Cindy Steinmetz wept as Teesside Crown Court heard how she attacked Gabrielle Harbottle, then 16, in a Stockton nightclub.

The teenage student was left with a 1cm cut below her right eye following the incident.

David Crook, prosecuting, said the attack happened when the aunt was on a night out with her niece and others in February this year.

At about 3.15am other members of the group wanted to go home, but 35-year-old Steinmetz wanted to stay in the nightclub.

She became aggressive, pushing Miss Harbottle with both hands and swearing at her. She then hit her once in the face with her shoe.

The victim gave a statement to police saying she used to be friends with her aunt, but now hated her and never wanted to speak to her again.

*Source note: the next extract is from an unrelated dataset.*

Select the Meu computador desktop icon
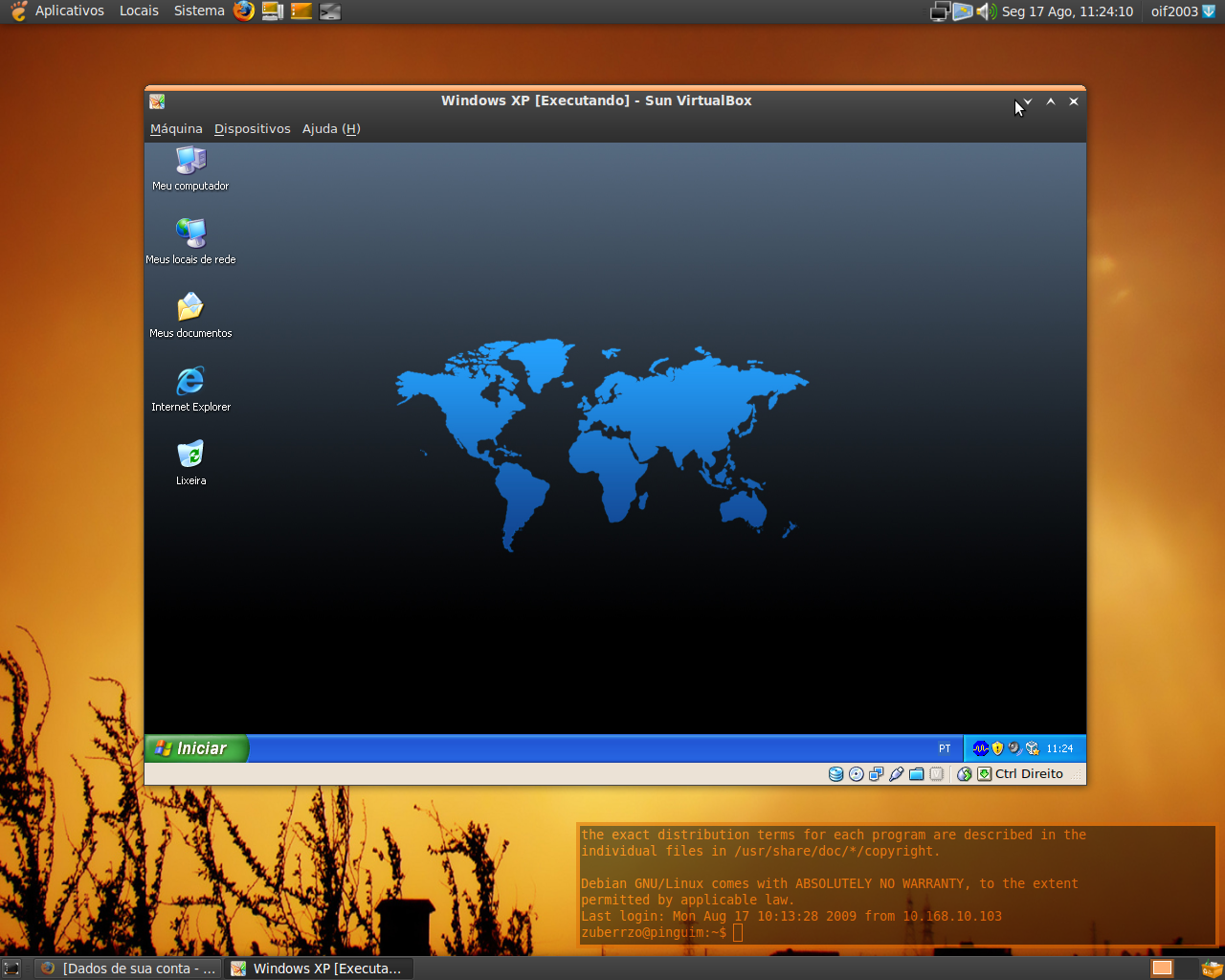The image size is (1225, 980). [x=190, y=168]
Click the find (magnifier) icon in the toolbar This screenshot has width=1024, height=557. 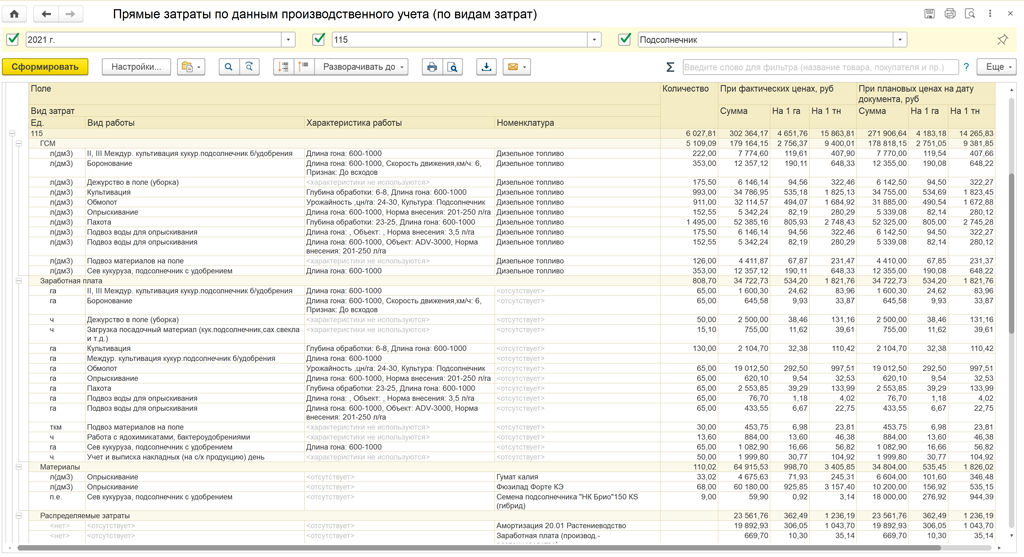229,67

Andrew Turton, mitigating, said his client was a vulnerable woman with a troubled past who could not explain her actions.

“Obviously drink has played it’s part,” he added.

He said she believed she had taken her shoes off and was holding them in her hand before the attack, rather than taking her shoe off to use as a weapon.

Mr Turton handed several character references to the judge, including one from his client’s teenage son.

Steinmetz pleaded guilty to assault occasioning actual bodily harm at an earlier hearing.

The court heard she had a previous conviction for assaulting a police officer by biting him during an incident in Northallerton town centre in 2007.

Sentencing her to eight months in prison, suspended for two years, Recorder Edward Bindloss told her: “You were someone she trusted and looked up to.

“You should have been a role model to her – you should have been guiding her not assaulting her.”

Steinmetz, of Camden Street, Stockton, was made subject to an 18-month supervision order.

Mr Bindloss said he was not issuing an order for compensation as the defendant and victim where members of the same family.

“The issue of compensation is a matter between the two of you,” he told Steinmetz.